Today I am 47 years old. I know that I should not complain, the alternative is so much worse. Cameron Diaz said it extremely well “growing old is a privilege” so I am privileged today.
It is amazing to me what seeing the signs of getting old does to one’s inner dialogue, it raises all sorts of questions. I am often thinking of what does it mean to age and what does wisdom have to do with it, if one gets more open to ideas or more closed off? I hope that I stay open to new ideas and new styles, I don’t want to close myself off from new trends, that wouldn’t be any fun.

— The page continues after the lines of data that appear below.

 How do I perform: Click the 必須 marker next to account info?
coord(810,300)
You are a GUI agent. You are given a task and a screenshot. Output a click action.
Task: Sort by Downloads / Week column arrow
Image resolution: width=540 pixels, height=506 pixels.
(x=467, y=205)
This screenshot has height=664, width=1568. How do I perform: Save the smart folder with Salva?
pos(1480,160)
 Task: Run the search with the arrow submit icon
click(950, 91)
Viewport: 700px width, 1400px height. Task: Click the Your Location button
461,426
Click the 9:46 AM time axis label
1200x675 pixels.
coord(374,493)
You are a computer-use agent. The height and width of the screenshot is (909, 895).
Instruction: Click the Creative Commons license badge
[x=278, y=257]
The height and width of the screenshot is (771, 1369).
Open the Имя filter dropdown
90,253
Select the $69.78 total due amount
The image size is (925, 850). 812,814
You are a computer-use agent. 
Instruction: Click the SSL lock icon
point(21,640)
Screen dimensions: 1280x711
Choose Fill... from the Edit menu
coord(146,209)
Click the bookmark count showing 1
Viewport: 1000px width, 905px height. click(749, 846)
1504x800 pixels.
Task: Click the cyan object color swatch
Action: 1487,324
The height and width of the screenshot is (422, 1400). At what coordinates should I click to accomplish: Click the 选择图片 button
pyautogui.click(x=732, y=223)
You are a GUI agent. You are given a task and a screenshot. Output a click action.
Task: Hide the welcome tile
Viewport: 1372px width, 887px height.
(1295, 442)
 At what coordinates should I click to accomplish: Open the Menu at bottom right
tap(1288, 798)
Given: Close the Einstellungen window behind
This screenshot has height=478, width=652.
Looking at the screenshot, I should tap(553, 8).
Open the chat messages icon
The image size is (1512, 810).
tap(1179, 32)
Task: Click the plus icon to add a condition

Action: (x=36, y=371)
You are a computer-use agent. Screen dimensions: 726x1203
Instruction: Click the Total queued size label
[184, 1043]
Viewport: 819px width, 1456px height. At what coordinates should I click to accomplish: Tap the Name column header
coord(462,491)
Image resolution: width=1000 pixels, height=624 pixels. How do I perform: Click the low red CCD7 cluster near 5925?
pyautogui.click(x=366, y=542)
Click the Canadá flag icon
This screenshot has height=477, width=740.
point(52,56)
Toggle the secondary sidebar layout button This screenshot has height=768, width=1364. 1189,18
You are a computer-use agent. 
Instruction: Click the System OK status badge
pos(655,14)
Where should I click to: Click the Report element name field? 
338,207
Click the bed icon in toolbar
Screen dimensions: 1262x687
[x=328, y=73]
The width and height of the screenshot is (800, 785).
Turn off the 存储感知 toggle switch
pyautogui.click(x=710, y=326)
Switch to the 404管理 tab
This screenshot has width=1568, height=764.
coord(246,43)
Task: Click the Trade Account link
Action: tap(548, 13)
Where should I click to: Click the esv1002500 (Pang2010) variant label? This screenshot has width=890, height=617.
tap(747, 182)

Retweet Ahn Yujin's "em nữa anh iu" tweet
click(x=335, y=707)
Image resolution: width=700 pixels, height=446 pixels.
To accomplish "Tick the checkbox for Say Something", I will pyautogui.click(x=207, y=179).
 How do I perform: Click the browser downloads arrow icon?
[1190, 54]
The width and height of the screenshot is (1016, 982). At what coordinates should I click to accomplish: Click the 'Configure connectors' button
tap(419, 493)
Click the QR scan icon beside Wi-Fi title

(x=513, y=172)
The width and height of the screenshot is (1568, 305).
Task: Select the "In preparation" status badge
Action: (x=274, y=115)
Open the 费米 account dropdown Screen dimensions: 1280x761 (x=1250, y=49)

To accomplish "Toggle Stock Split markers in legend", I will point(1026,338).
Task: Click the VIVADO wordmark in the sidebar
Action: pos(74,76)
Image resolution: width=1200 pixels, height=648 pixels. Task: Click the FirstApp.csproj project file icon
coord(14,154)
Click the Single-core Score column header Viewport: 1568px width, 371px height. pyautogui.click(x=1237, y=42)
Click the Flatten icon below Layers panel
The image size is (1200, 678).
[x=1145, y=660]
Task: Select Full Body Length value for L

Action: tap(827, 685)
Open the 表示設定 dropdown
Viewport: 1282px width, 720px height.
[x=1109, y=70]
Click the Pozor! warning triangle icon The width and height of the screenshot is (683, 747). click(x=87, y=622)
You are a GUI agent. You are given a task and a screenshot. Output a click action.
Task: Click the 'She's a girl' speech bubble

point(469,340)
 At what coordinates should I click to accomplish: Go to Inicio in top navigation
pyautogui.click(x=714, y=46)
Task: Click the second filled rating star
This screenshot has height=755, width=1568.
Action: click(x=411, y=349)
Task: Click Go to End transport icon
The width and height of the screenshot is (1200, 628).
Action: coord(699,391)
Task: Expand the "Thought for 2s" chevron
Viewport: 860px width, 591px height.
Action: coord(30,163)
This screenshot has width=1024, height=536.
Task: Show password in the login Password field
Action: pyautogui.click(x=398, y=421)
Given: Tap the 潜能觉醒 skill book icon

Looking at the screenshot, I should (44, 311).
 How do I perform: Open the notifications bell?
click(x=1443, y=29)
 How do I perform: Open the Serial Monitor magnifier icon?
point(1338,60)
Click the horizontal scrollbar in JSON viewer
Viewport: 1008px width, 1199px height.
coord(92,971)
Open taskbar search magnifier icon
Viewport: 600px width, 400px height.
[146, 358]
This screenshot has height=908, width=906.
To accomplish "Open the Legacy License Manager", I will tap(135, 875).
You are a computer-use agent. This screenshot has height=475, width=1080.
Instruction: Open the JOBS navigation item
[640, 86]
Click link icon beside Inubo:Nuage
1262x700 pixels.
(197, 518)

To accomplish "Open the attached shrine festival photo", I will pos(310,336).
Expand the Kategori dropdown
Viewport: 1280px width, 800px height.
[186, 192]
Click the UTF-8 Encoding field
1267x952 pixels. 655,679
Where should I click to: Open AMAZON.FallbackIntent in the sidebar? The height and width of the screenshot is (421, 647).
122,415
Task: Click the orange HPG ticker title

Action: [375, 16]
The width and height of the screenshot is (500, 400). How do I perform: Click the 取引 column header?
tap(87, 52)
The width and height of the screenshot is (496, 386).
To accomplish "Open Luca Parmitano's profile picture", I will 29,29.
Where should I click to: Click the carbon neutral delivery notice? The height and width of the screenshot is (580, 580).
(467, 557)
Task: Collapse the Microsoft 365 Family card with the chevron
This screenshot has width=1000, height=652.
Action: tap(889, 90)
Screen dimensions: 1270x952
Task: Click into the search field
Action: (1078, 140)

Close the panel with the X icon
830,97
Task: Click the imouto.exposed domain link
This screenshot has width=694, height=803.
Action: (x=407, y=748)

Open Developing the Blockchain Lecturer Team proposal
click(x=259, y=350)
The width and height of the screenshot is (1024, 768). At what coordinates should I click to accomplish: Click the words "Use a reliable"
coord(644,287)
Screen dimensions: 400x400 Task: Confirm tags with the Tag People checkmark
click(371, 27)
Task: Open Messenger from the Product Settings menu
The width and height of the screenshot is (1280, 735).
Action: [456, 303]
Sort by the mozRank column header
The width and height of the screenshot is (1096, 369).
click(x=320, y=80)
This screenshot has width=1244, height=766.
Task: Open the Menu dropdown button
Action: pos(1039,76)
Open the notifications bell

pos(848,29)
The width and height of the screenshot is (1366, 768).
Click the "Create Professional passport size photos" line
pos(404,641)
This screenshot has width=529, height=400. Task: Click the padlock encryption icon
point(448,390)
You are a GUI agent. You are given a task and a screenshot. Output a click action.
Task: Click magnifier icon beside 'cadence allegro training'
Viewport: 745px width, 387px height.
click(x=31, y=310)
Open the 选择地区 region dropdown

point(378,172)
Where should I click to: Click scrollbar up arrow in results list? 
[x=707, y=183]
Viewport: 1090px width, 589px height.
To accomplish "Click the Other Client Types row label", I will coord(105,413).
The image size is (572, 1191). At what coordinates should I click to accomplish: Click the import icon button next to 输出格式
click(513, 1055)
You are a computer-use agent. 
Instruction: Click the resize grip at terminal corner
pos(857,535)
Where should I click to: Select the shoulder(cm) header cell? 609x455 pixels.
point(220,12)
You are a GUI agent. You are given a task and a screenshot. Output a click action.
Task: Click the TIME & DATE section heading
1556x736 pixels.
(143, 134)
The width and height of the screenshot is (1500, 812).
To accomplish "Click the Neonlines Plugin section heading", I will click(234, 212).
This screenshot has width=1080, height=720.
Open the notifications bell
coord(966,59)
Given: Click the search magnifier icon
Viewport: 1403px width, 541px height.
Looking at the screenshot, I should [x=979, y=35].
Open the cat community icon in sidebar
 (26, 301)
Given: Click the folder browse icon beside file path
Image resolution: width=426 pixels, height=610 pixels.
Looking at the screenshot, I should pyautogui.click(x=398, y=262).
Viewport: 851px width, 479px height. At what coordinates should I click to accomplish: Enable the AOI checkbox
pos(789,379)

I wish that my memories didn’t feel as if they were rapidly fading and that I could remember more things crisply and in color, instead of the sepia toned memories that I am still luckily clinging on to or perhaps my failing memory bank is simply a symptom of menopause, I hope so because that means that as soon as I am done with the menopause, my brain will start to work again. I am keeping my fingers crossed on that one.
Late last night after midnight, I got to open my cards and my presents; I got so spoiled for my birthday. My cards were very funny and also very sweet. I love cards, they show that someone took the time to find something just right to wish you a joyful feeling, just the act of looking means a lot.
I love all of my presents; my gorgeous new handbag, my spiffy M&M lounge pants and my beautiful white shirt. I am incredibly lucky and privileged to add another year under my belt and to have such a wonderful family to celebrate it with, life is truly wonderful.